Notice: The reproducibility variables underlying each score are classified using an automated LLM-based pipeline, validated against a manually labeled dataset. LLM-based classification introduces uncertainty and potential bias; scores should be interpreted as estimates. Full accuracy metrics and methodology are described in Coakley et alK. L. Coakley, T. Snelleman, H. Hoos, and O. E. Gundersen, "The embrace of open science: An analysis of a decade of AI research and 56 800 conference papers," Under Review, 2026..

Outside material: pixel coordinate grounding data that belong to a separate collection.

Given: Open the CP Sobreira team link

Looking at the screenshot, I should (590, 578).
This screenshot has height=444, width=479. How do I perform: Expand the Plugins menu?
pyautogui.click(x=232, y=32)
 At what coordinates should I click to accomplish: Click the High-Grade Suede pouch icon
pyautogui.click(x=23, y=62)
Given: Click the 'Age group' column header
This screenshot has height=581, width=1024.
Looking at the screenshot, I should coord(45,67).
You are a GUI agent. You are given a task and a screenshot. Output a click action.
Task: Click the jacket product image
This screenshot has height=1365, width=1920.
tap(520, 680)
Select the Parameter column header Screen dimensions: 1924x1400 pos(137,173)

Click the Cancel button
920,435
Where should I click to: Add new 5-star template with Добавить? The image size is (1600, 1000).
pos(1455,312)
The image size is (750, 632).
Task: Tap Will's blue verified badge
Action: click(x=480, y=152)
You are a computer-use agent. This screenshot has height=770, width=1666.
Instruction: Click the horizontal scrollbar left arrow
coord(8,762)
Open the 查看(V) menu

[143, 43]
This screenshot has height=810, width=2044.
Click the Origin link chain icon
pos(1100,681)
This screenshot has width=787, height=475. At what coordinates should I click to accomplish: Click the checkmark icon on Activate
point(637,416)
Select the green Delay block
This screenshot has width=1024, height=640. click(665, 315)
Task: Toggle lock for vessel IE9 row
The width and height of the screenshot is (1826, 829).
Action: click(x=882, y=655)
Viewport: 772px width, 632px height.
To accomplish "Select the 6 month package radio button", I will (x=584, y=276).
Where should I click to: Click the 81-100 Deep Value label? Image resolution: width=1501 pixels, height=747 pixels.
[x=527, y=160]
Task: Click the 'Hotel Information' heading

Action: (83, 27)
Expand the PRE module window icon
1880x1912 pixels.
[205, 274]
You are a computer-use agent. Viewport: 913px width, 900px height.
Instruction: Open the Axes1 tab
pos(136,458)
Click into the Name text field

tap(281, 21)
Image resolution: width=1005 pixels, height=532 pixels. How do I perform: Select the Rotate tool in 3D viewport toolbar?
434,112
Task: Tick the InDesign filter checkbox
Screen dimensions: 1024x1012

Multi-Fidelity Multi-Objective Bayesian Optimization: An Output Space Entropy Search Approach

Authors: Syrine Belakaria, Aryan Deshwal, Janardhan Rao Doppa10035-10043

AAAI 2020 | Venue PDF | LLM Run Details

Reproducibility Variable Result LLM Response
Research Type Experimental Our experiments on several synthetic and real-world benchmark problems show that MF-OSEMO, with both approximations, significantly improves over the state-of-the-art single-fidelity algorithms for multi-objective optimization.
Researcher Affiliation Academia Syrine Belakaria, Aryan Deshwal, Janardhan Rao Doppa School of EECS, Washington State University EMAIL
Pseudocode Yes Algorithm 1 MF-OESMO Algorithm
Open Source Code No The paper mentions employing code for baselines from the BO library Spearmint, providing a link to its GitHub repository (https://github.com/HIPS/Spearmint/tree/PESM). However, it does not state that the source code for the proposed MF-OSEMO method is open-source or publicly available.
Open Datasets Yes Synthetic benchmarks. We construct two synthetic benchmark problems using a combination of commonly employed benchmark functions for multi-fidelity and single-objective optimization 2, and two of the known general MO benchmarks (Habib, Singh, and Ray 2019). Their complete details are provided in Table 2. Footnote 2: https://www.sfu.ca/ ssurjano/optimization.html. We consider a design space of No C dataset consisting of 1024 implementation of a network-on-chip (Che et al. 2009).
Dataset Splits No The paper does not provide specific training/validation/test dataset splits with percentages, sample counts, or citations to predefined splits. It describes initialization of models and continuous evaluation on benchmark problems rather than a fixed split methodology for model evaluation.
Hardware Specification No The paper does not provide specific details about the hardware used to run the experiments, such as exact GPU/CPU models, processor types, or memory amounts.
Software Dependencies No The paper mentions using 'MF-GP models', 'squared exponential (SE) kernels', 'Spearmint' for baselines, and 'NSGA-II algorithm'. However, it does not provide specific version numbers for any of these software components or libraries.
Experiment Setup Yes The hyper-parameters are estimated after every 5 function evaluations. We initialize the MF-GP models for all functions by sampling initial points at random from a Sobol grid. We Initialise each of the lower fidelities with 5 points and the highest fidelity with only one point.